Dataset excerpts
_____
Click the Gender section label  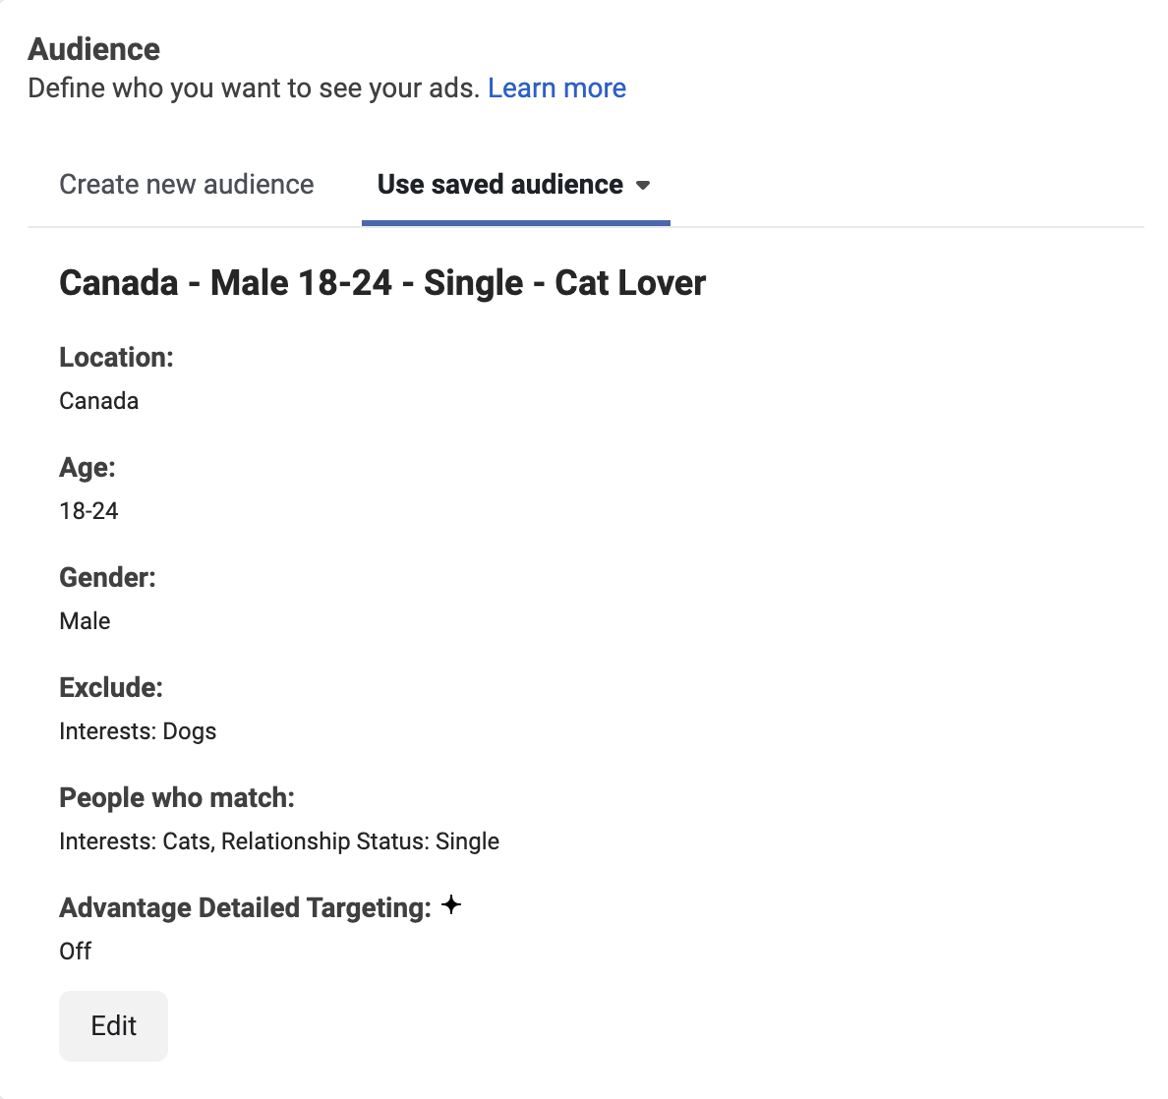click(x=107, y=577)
_____
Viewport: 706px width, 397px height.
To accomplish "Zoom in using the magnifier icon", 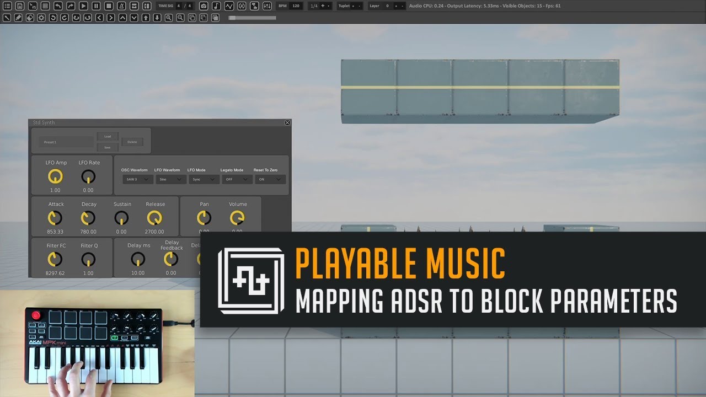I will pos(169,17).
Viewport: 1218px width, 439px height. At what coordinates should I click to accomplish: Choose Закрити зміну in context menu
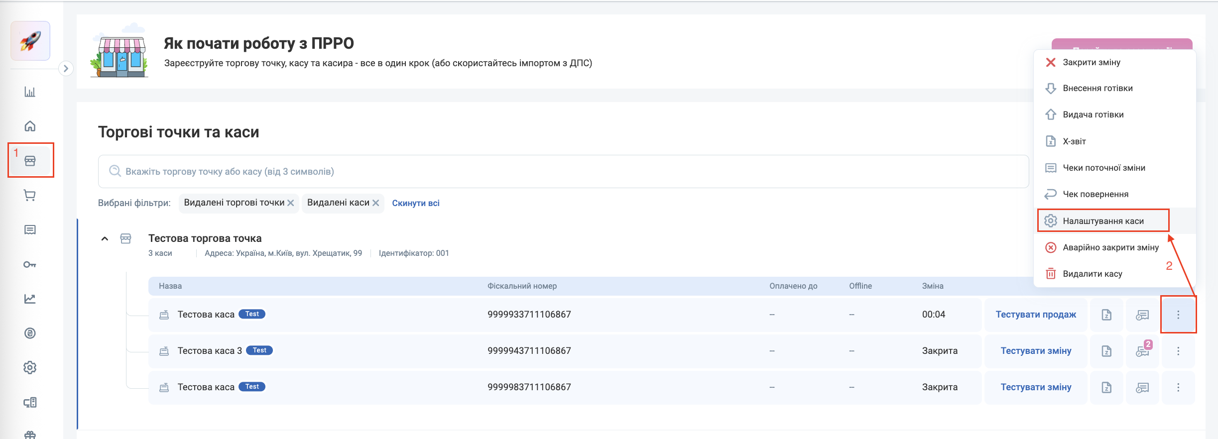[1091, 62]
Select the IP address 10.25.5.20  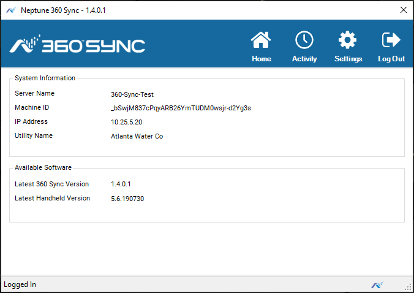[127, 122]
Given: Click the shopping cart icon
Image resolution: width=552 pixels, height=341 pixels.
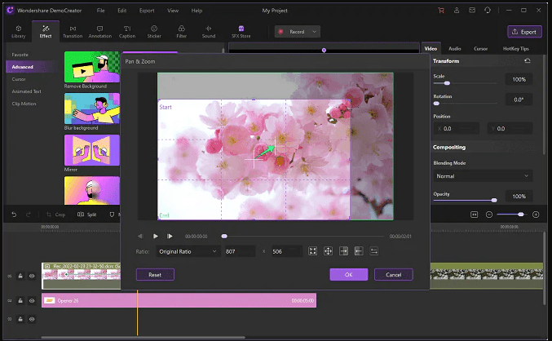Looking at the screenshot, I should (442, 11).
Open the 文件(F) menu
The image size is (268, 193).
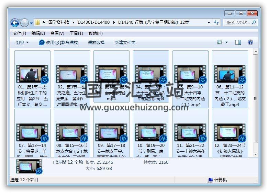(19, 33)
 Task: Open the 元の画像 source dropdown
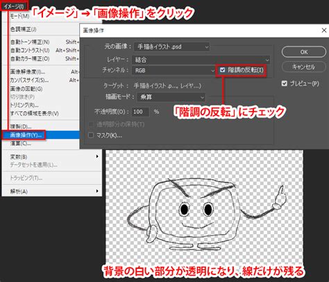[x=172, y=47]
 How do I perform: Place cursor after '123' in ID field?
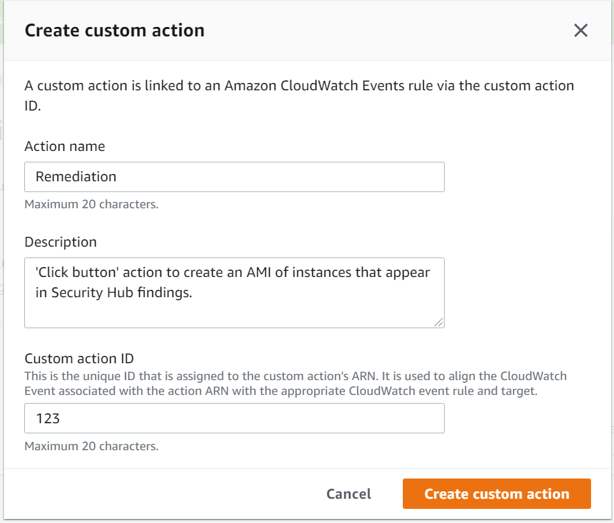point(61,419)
_____
Prompt
Reproduce the data from the line with "Given: Click the shopping cart icon" to the line with "point(61,419)", both included, and leave the pictures out.

Result for this task
Given: Click the shopping cart icon
Image resolution: width=552 pixels, height=341 pixels.
Looking at the screenshot, I should (442, 11).
Open the 文件(F) menu
The image size is (268, 193).
(19, 33)
 Task: Open the 元の画像 source dropdown
[x=172, y=47]
 How do I perform: Place cursor after '123' in ID field?
point(61,419)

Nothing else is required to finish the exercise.